We agree with Family Court that the testimony revealed that "little has changed" since the prior order was entered. Thus, only a minor modification of the prior order was needed in the form of providing, among other things, that the mother's home shall be the child's primary residence for the purpose of where the child attends school. Although testimony revealed that the mother had relocated multiple times, the court found, and the record supports, that the mother currently has stable housing. Additionally, although the mother has moved around, testimony established that the father was planning to move as well.
Furthermore, although the factor of fidelity to prior orders weighs in favor of the father, as the mother failed to attend a required parenting class, this is only one factor. Family Court clearly appreciated and addressed this concern, as evidenced by the fact that the court explicitly ordered that the mother contact the administrator of a parenting class program within one week of the issuance of the order.

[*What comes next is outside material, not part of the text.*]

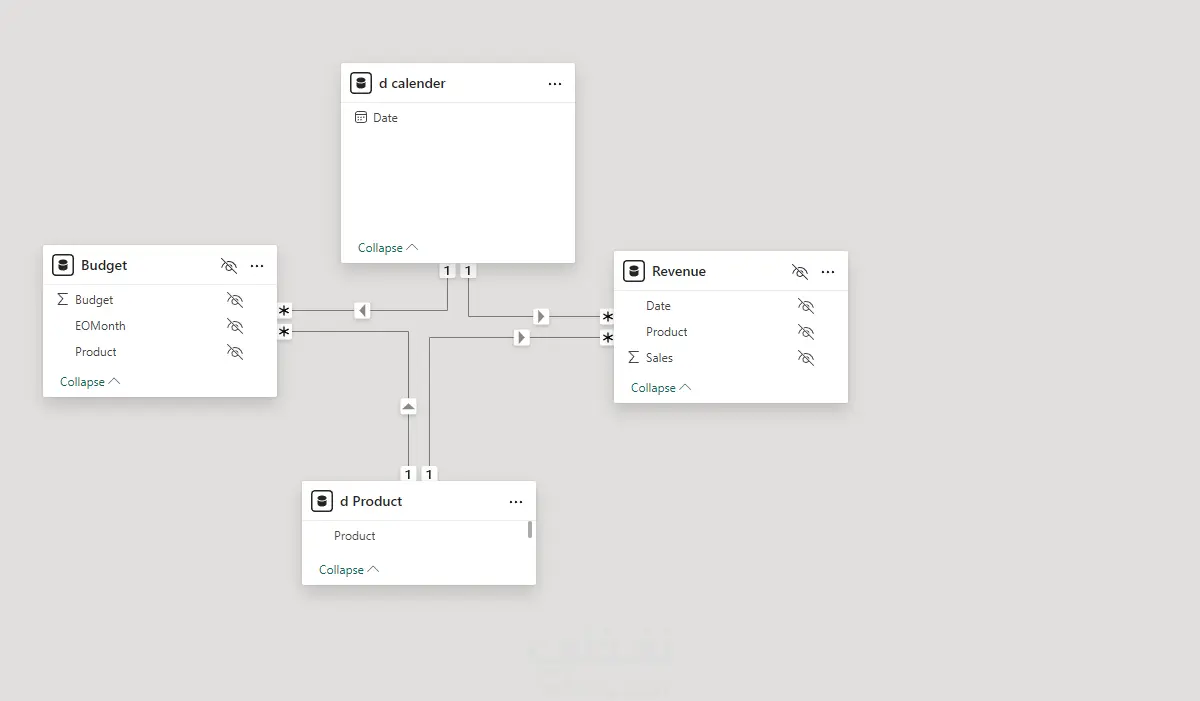Viewport: 1200px width, 701px height.
Task: Collapse the Budget table card
Action: 89,382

Moreover, although communication between the parents is not ideal, it is not so poor as to render a joint custodial arrangement unworkable. In this regard, both parties have the goal of getting back to a place where they work well together. There may come a point in the future where joint custody proves entirely unworkable, but, at this stage, we defer to Family Court's determination that the parties' relationship "is not so acrimonious as to render the award unworkable." It is also noted that this decision to maintain joint custody was supported by the attorney for the child. According due deference to Family Court's credibility determinations and the evidence presented at the hearing, we find that it was in the child's best interests to continue the joint custody arrangement….

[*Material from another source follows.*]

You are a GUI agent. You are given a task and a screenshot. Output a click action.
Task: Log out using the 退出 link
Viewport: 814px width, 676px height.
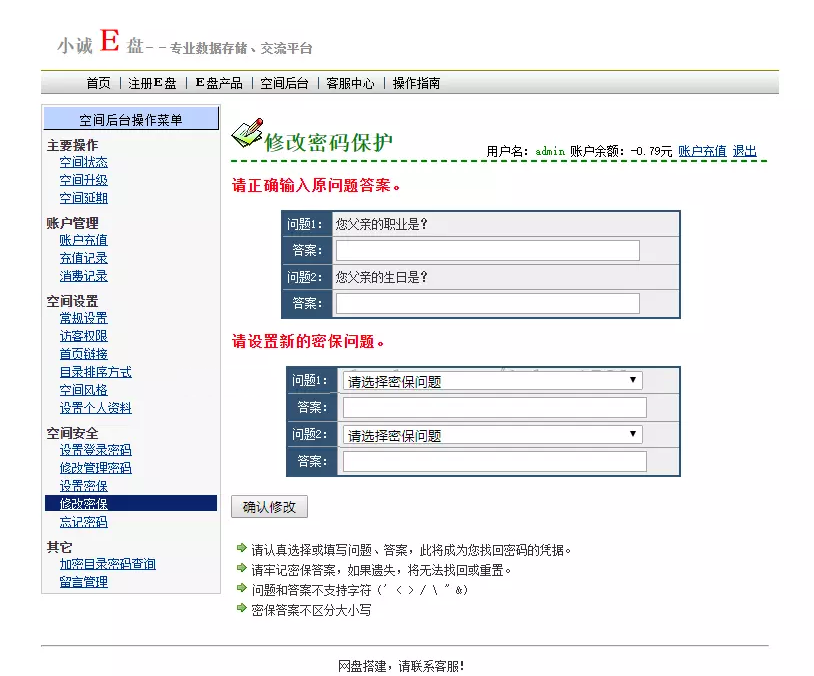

Finally, although not addressed by Family Court or the attorney for the child, the mother's testimony at the hearing, as well as an exhibit admitted into evidence, reveal that she has a small confederate flag painted on a rock near her driveway. Given that the child is of mixed race, it would seem apparent that the presence of the flag is not in the child's best interests, as the mother must encourage and teach the child to embrace her mixed race identity, rather than thrust her into a world that only makes sense through the tortured lens of cognitive dissonance. Further, and viewed pragmatically, the presence of the confederate flag is a symbol inflaming the already strained relationship between the parties.
As such, while recognizing that the First Amendment protects the mother's right to display the flag, if it is not removed by June 1, 2021, its continued presence shall constitute a change in circumstances and Family Court shall factor this into any future best interests analysis.

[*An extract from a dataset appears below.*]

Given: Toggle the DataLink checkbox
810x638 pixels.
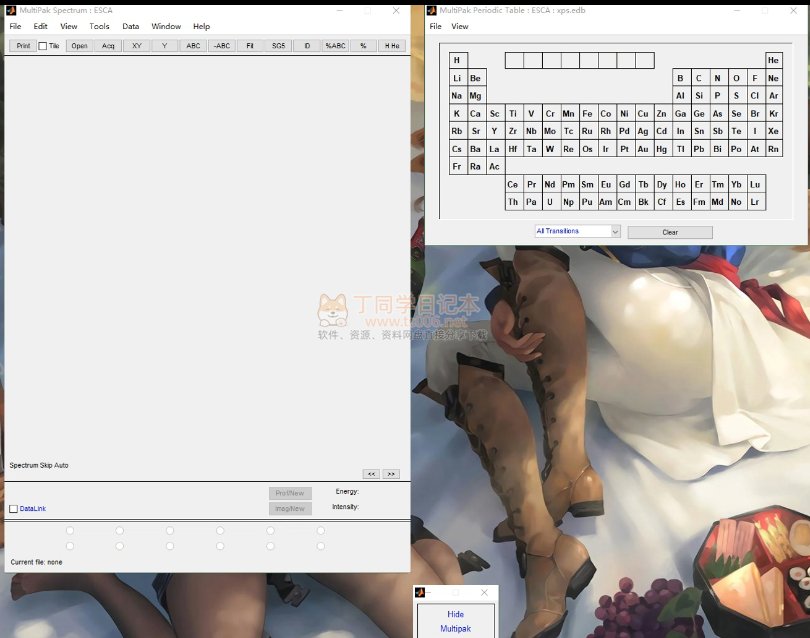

I think such restrictions on parents' political or religious speech—including courts factoring the parents' speech into a best-interests-of-the-child analysis—generally violate the First Amendment; see my Parent-Child Speech and Child Custody Speech Restrictions. And of course there's nothing constitutionally special about Confederate flags: If courts can pressure parents to stop displaying such symbols, they can pressure parents to likewise stop conveying any other political messages that the court conjectures will be indirectly harmful to the child or inflaming to the other parent.